Rwanda and France jointly launch digital project to fight Covid-19

On Thursday 11 June, the Rwanda Biomedical Center (RBC) launched a project that aims to equip community health workers with digital technology and data tools to facilitate COVID-19 response and prevention.

This initiative, worth Rwf 223 million, is co-funded by the French Agency for AIDS and Viral Hepatitis Research (ANRS) and by the French Embassy.

Two other French research institutes, namely Institut Pasteur and INSERM, will participate in the implementation and evaluation of the project.

RBC said the project will promote wider and faster case detection, help tracking contacts, support social recovery reintegration and ensure a link between Rwanda ‘s population and health care system.

According to the French Embassy, the project is the outcome of a partnership between RBC Medical Research Unit and France-based Nancy Center for Clinical Investigation.

The project will be piloted across the country in four districts: two at Kigali, as well as the Gicumbi and Nyamasheke districts. It will see 400 community health workers equipped with a smartphone app that allows for greater and faster detection of cases, particularly in rural areas.

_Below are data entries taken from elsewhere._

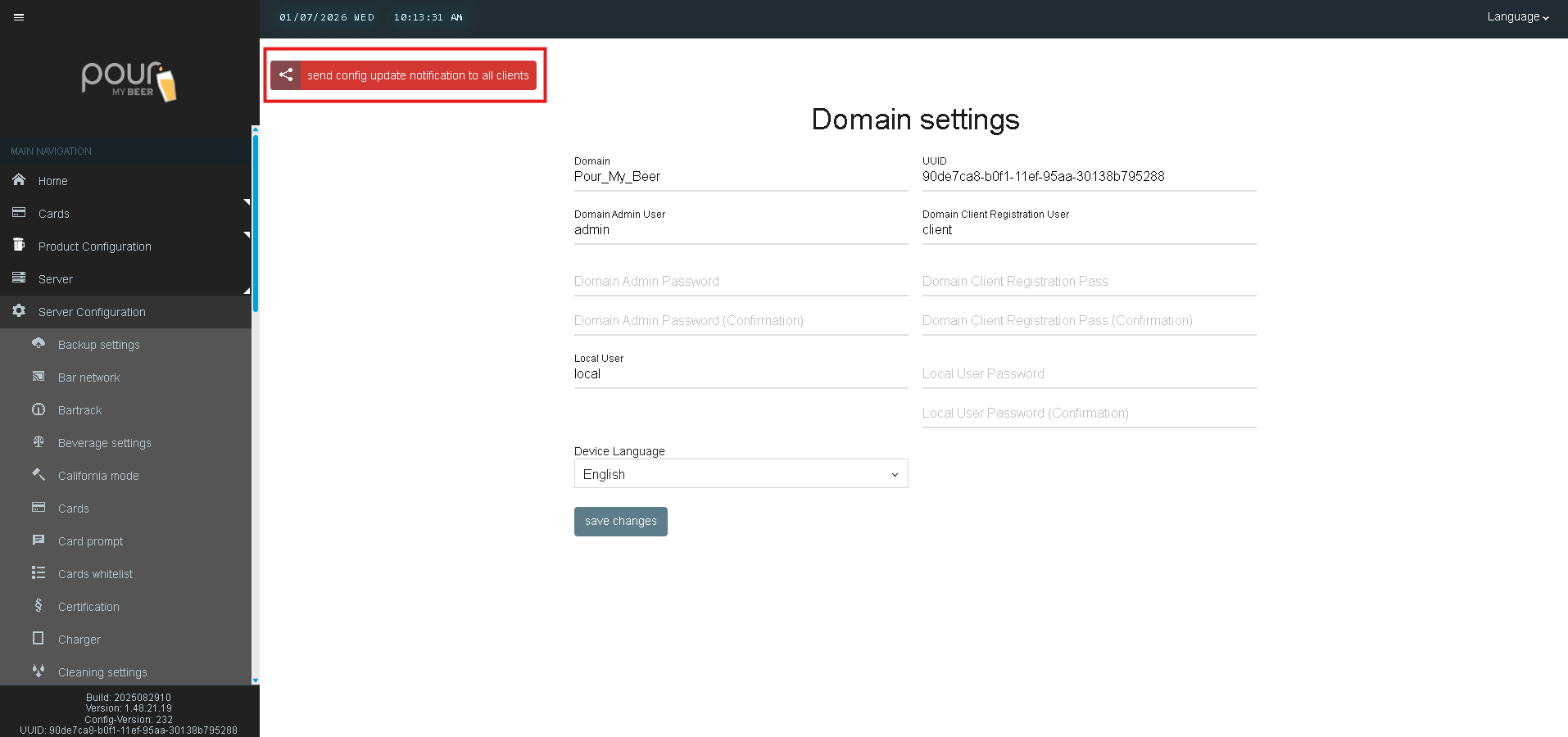Click the Home house icon
Viewport: 1568px width, 737px height.
tap(19, 180)

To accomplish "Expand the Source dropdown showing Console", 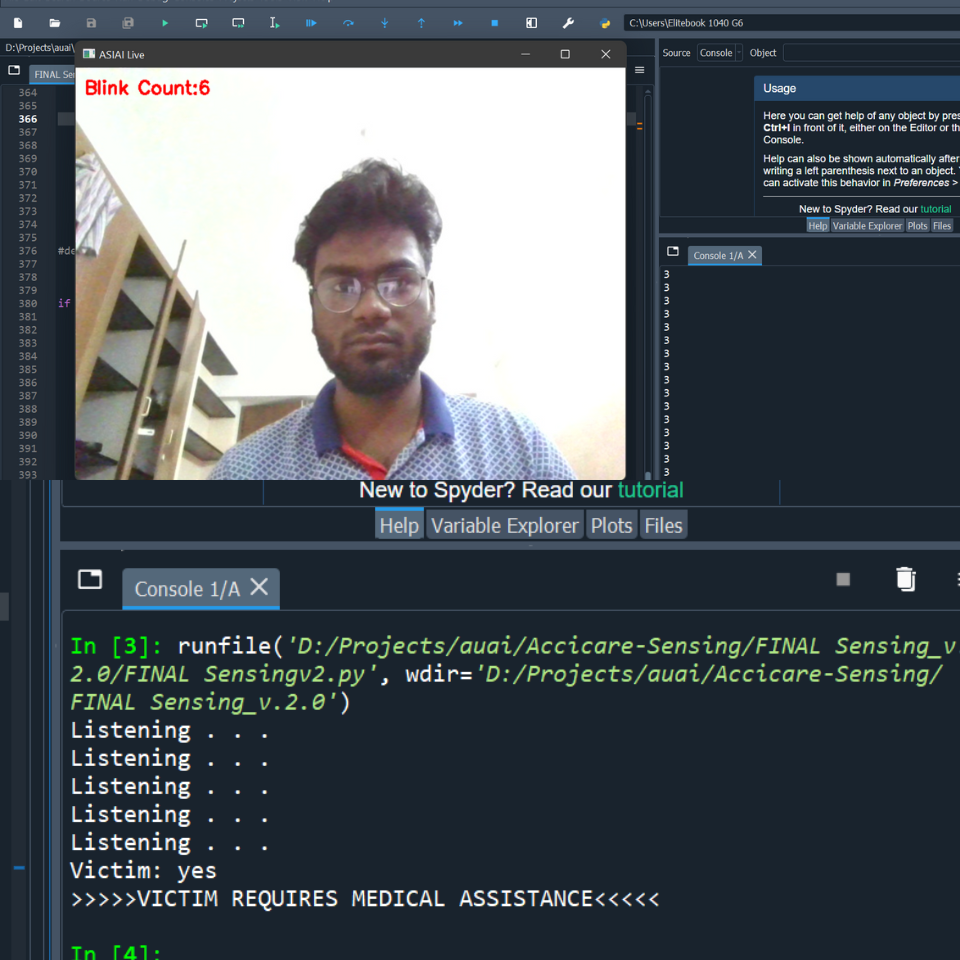I will pos(719,53).
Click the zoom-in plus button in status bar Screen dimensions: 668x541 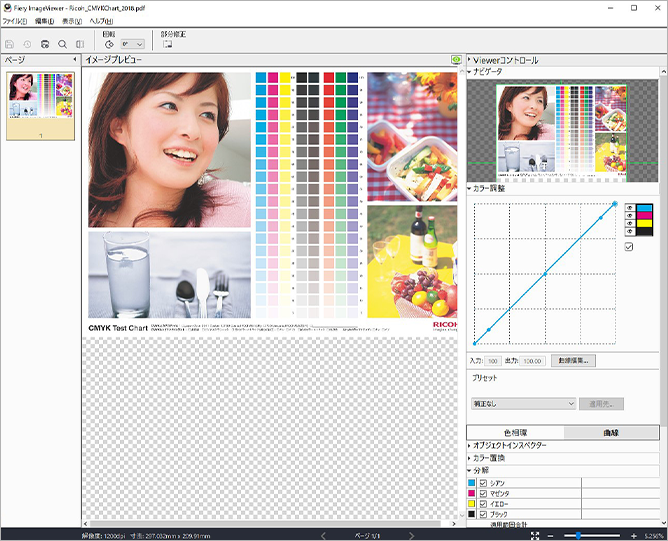pos(634,536)
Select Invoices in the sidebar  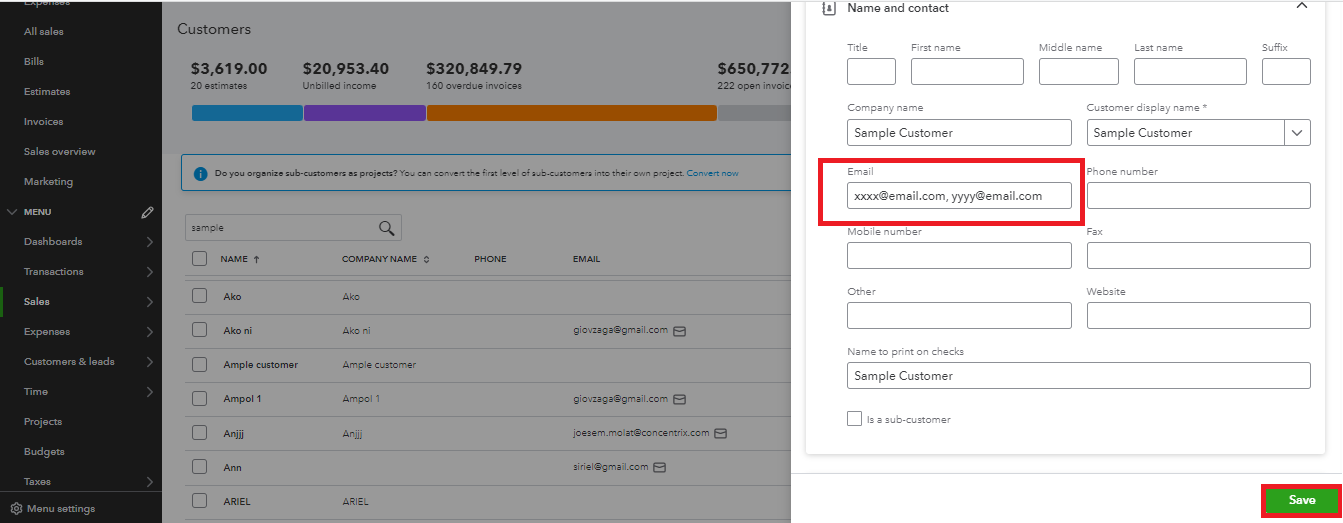point(43,122)
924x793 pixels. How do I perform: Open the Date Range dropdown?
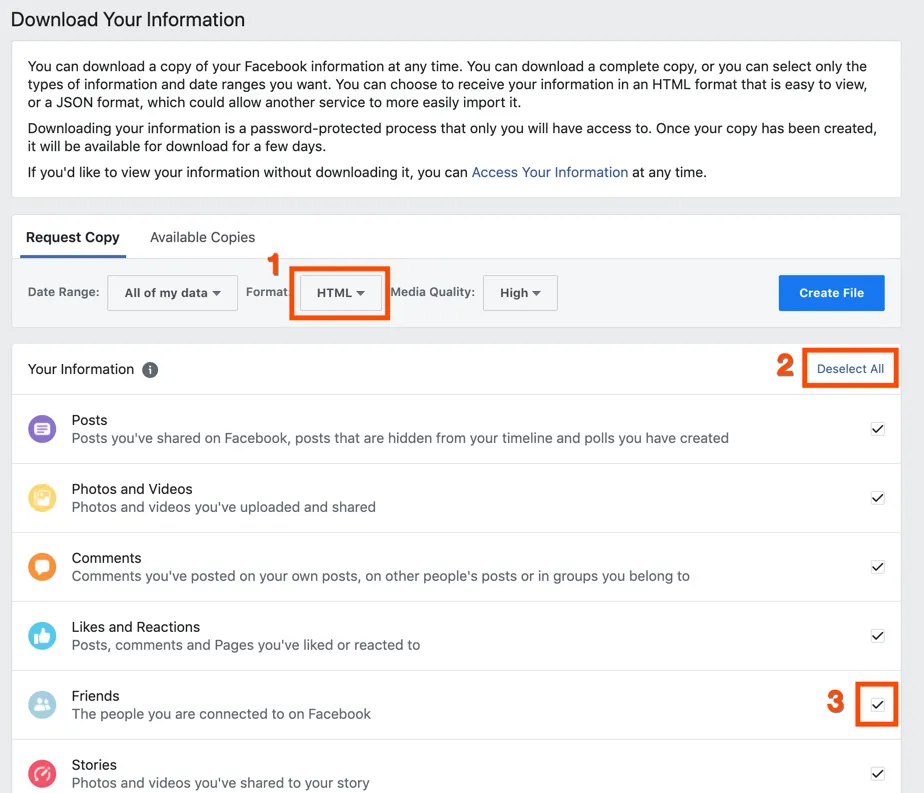point(172,293)
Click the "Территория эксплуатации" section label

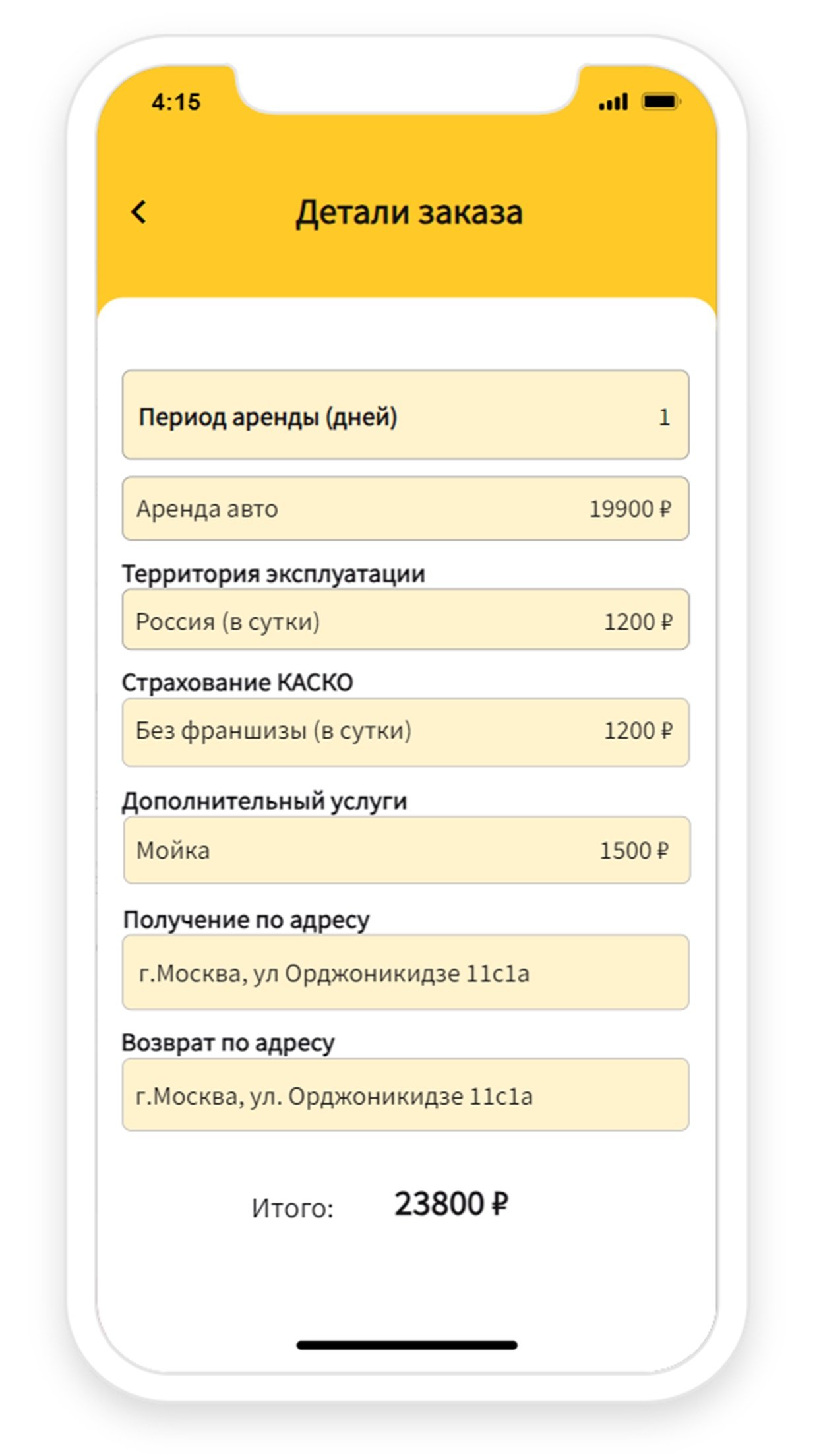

The mobile app is expected to strengthen pandemic and patient care surveillance over a period of three months. The technology will be rolled out across the country following assessment from the Ministry of Health.

The use of digital technology in Rwanda’s health care system has been on the rise since the virus broke out. This project adds to the use of robots , drones, data modules and other emerging technologies currently being used against Covid-19 in the national strategy.

The project designers said that it would rely on the community-based health practitioners’ network whose role in primary health care is remarkable. They are also known as health heroes with their Ebola experience, who can play an unchallenged role in managing and stopping the pandemic.

Jeremie Blin, France’s Chargé d’Affaires to Rwanda, said in a statement that the project will improve cooperation between both countries, especially in the field of health, as the whole world is struggling with unprecedented viral effects.

He added that the health sector is one of the French Embassy’s bilateral priorities in Rwanda, with regard to the signing this year of a memorandum of understanding between the French Institute of Health and Medical Research (INSERM) and the Rwandan Ministry of Health.